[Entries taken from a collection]
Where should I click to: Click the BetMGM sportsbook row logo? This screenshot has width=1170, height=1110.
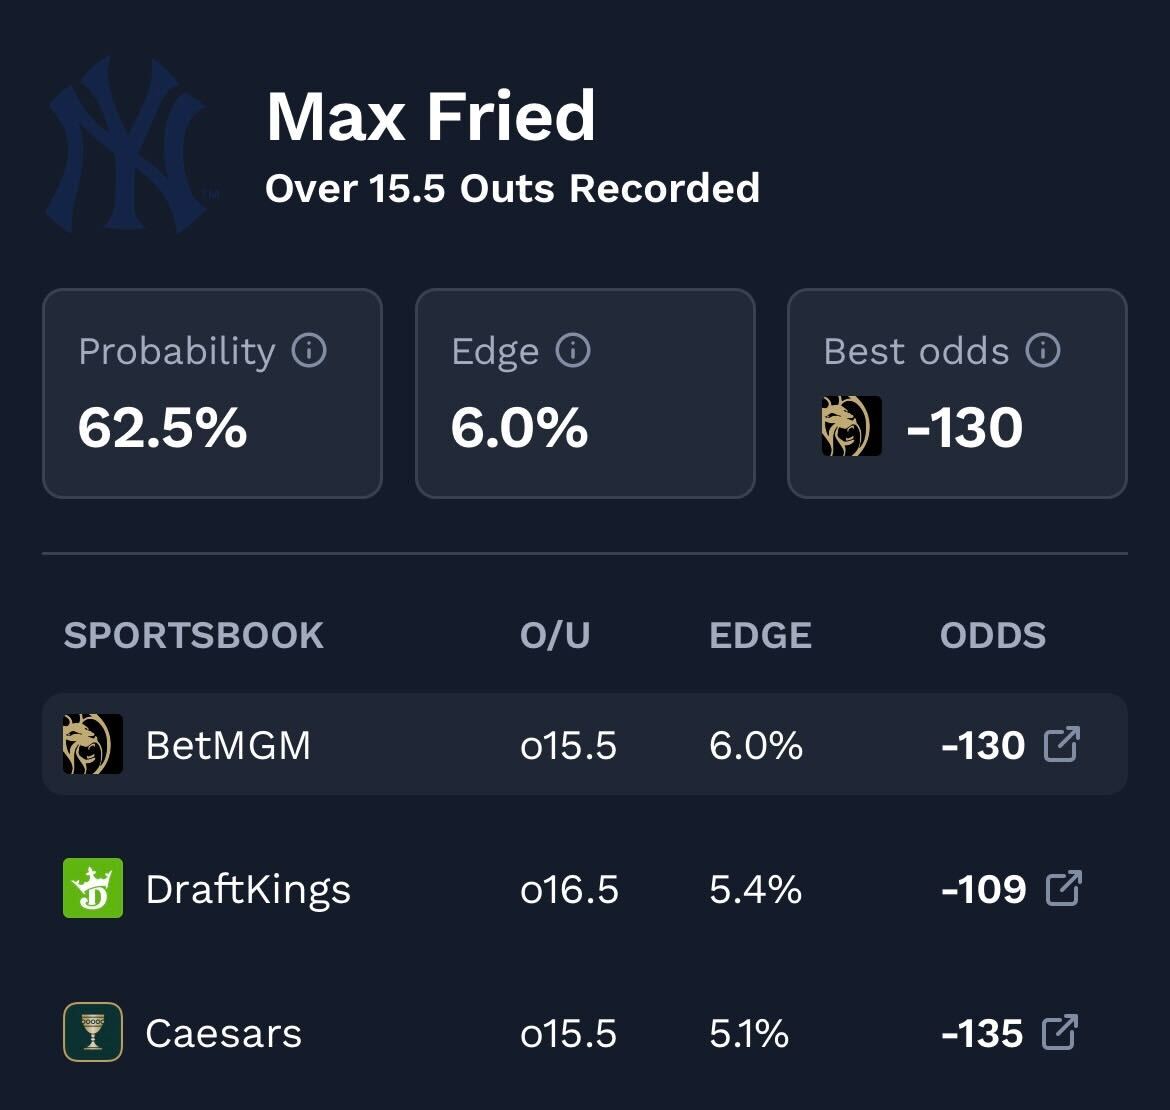[93, 745]
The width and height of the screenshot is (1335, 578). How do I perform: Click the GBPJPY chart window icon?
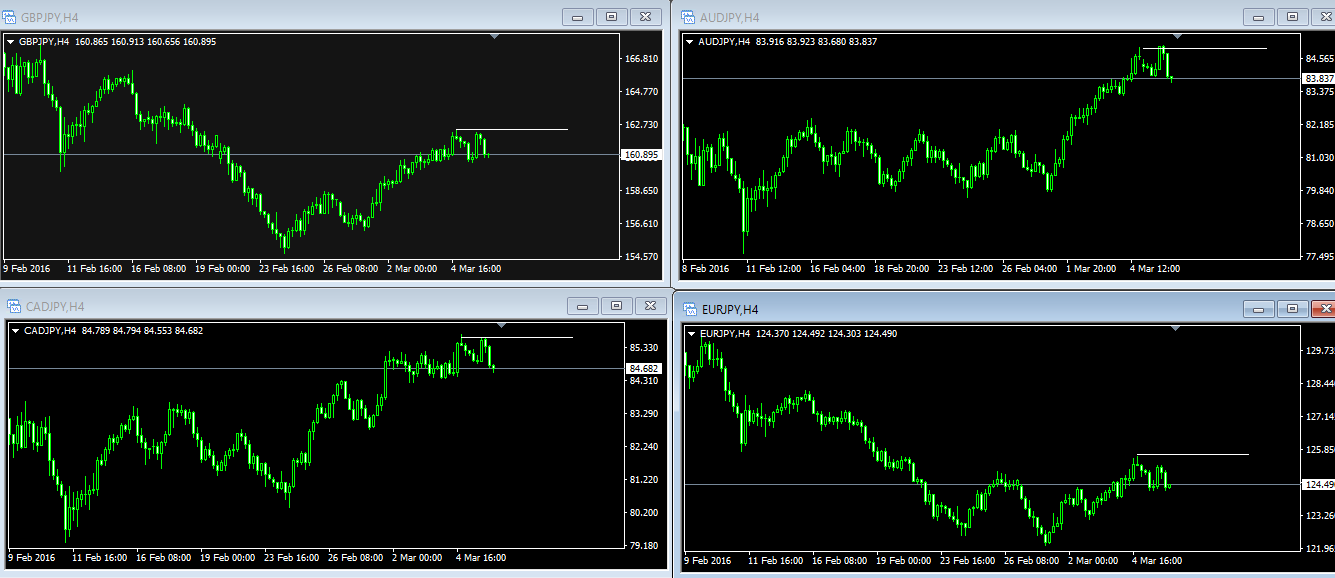tap(11, 17)

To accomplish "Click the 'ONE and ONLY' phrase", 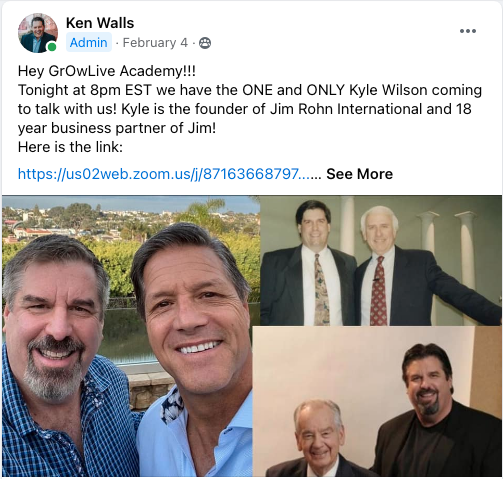I will (x=294, y=90).
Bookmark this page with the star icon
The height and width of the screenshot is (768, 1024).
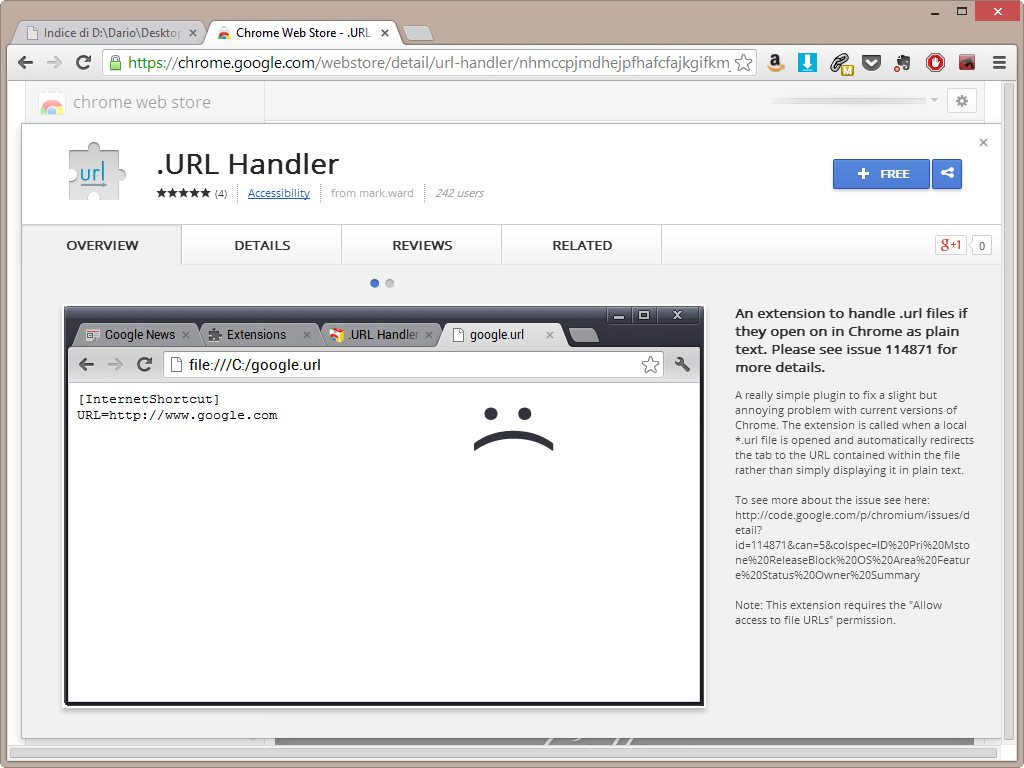tap(743, 62)
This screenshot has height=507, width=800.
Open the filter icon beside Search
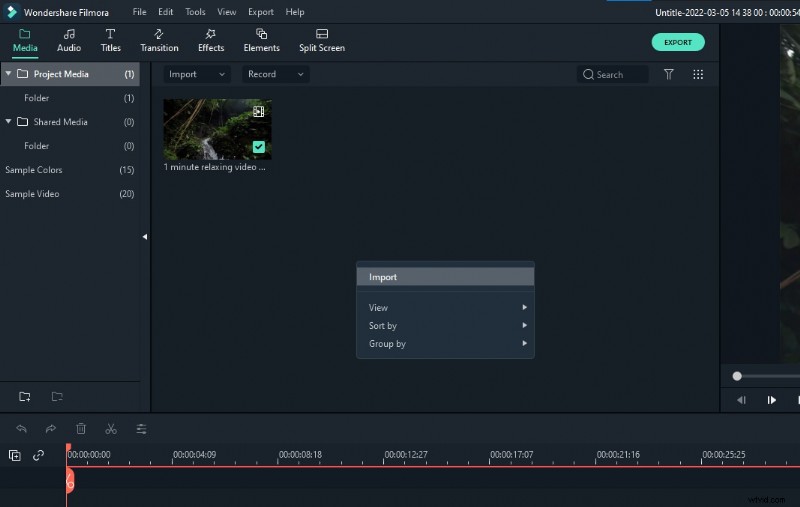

EXERCISE PROMPT: With the pictures left out, give again exactly the lines from the one that contains "The height and" through the final line of the data above.

ANSWER SPACE:
The height and width of the screenshot is (768, 1024).
tap(743, 62)
This screenshot has height=507, width=800.
Open the filter icon beside Search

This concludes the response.